▸ Textauszug:
<<<<

1133/AB XXI.GP
Die Abgeordneten zum Nationalrat Dr. Kräuter und Genossen haben am 10. Juli 2000
unter der Nr. 1129/J an mich eine schriftliche parlamentarische Anfrage betreffend
„Privatisierung des staatlich bestens funktionierenden Flugrettungssystems in Österreich
und damit verbundene Verschlechterung der Überlebenschance von sozial Schwächeren
bei Unfällen" gerichtet, die ich nach den mir vorliegenden Unterlagen wie folgt beantworte:
Ich beabsichtige den Abschluss einer Vereinbarung zwischen dem Bund sowie dem
Christophorus Flugrettungsverein und dem ÖAMIC (beide kurz ÖAMTC - Flugrettung).
Diese Vereinbarung soll ÖAMTC - Flugrettung auf zivilrechtlicher Basis verpflichten, die
vom Bund nach den Gliedstaatsverträgen (Art. 15a B - VG) wahrzunehmenden Aufgaben
der Flugrettung solidarisch unentgeltlich zu erfüllen. Diese Konzeption entlastet das
Budget und somit den Steuerzahler und ist für die Länder kostenneutral. Für die geretteten
Menschen ergibt sich abgesehen von einer Steigerung der Qualität durch den
verpflichtenden Einsatz neuer, leistungsstärkerer, zweimotoriger Rettungshubschrauber,
keine Änderung. ÖAMTC - Flugrettung werden überdies verpflichtet, bei der Aufnahme von
Personal, Ansuchen von Piloten, Luftfahrzeugwarten und Verwaltungsbediensteten des
Bundesministeriums für Inneres aus dem Bereich Flugrettung bevorzugt zu
berücksichtigen.
Zu Frage 1:
Ziel dieser Bundesregierung ist unter anderem eine konsequente Ausgaben - und Auf -
gabenreform sowie die Konzentration der staatlichen Leistung auf Kernfunktionen und die
Auslagerung insbesondere wirtschaftsnaher und technischer Einrichtungen, um die Kosten
der Verwaltung zu reduzieren und die
öffentlichen Haushalte zu entlasten.

>>>>

▸ Arbeitsauftrag 1:
Welche Rettungshubschrauber soll die ÖAMTC-Flugrettung laut der Anfragebeantwortung zur Flugrettung verpflichtend einsetzen?
▸ Arbeitsauftrag 2:
Schreibe die Anfragebeantwortung zur Flugrettung im Anschluss an ihren letzten Satz weiter.

▸ Vorliegende Einträge:
<<<<

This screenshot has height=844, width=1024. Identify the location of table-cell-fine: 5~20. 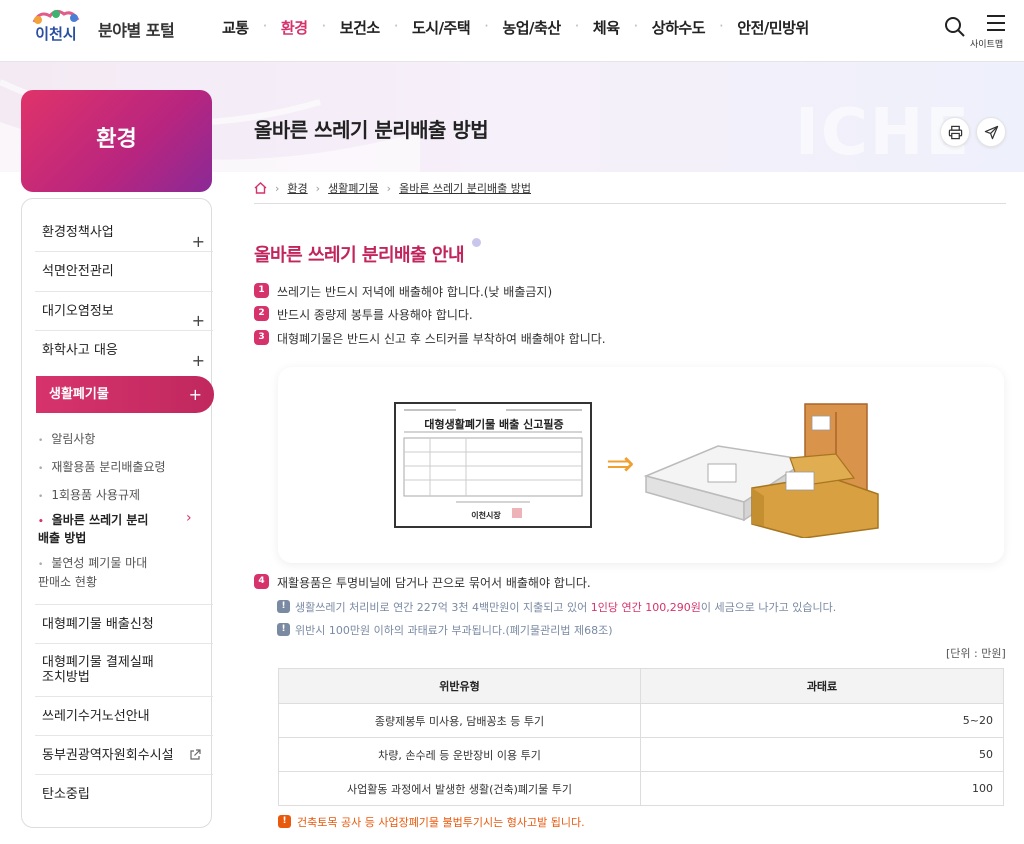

>>>>
<<<<

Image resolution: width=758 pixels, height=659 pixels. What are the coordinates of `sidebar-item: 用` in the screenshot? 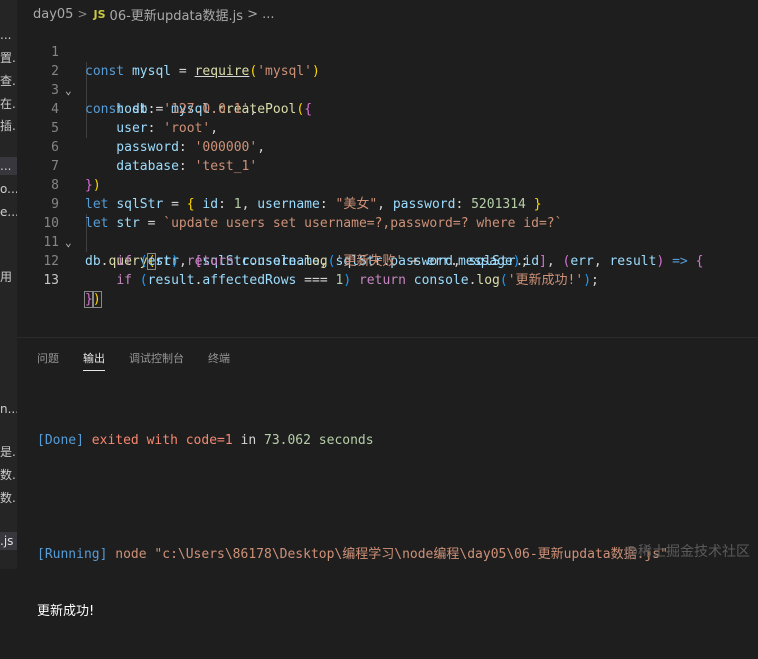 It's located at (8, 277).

>>>>
<<<<

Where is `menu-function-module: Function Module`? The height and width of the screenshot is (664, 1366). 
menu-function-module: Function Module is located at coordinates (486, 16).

>>>>

▸ Ergebnis 1:
Neue, leistungsstärkere, zweimotorige Rettungshubschrauber.

▸ Ergebnis 2:
Mit den dem Bundesministerium für Inneres zur Verfügung stehenden finanzgesetzlichen
Krediten kann zwar der Flugbetrieb im Bereich Flugpolizei und Flugrettung voraussichtlich
im Jahre 2000 gesichert werden, für die Anschaffung neuer Reffungshubschrauber in
einer Kostenhöhe von ATS 700 bis 900 Mio. (€ 50,872.093,02 bis 65,406.976,74) stehen
jedoch keine Budgetmittel zur Verfügung. Es kann daher weder die notwendige
Modernisierung der Rettungshubschrauberflotte eingeleitet werden, noch wäre die
Aufrechterhaltung des Flugbetriebes im bisherigen Umfang ab dem Jahr 2001 gesichert.
Diesen enormen Finanzierungsbedarf können auch allenfalls vorhandene Synergieeffekte
nicht wettmachen.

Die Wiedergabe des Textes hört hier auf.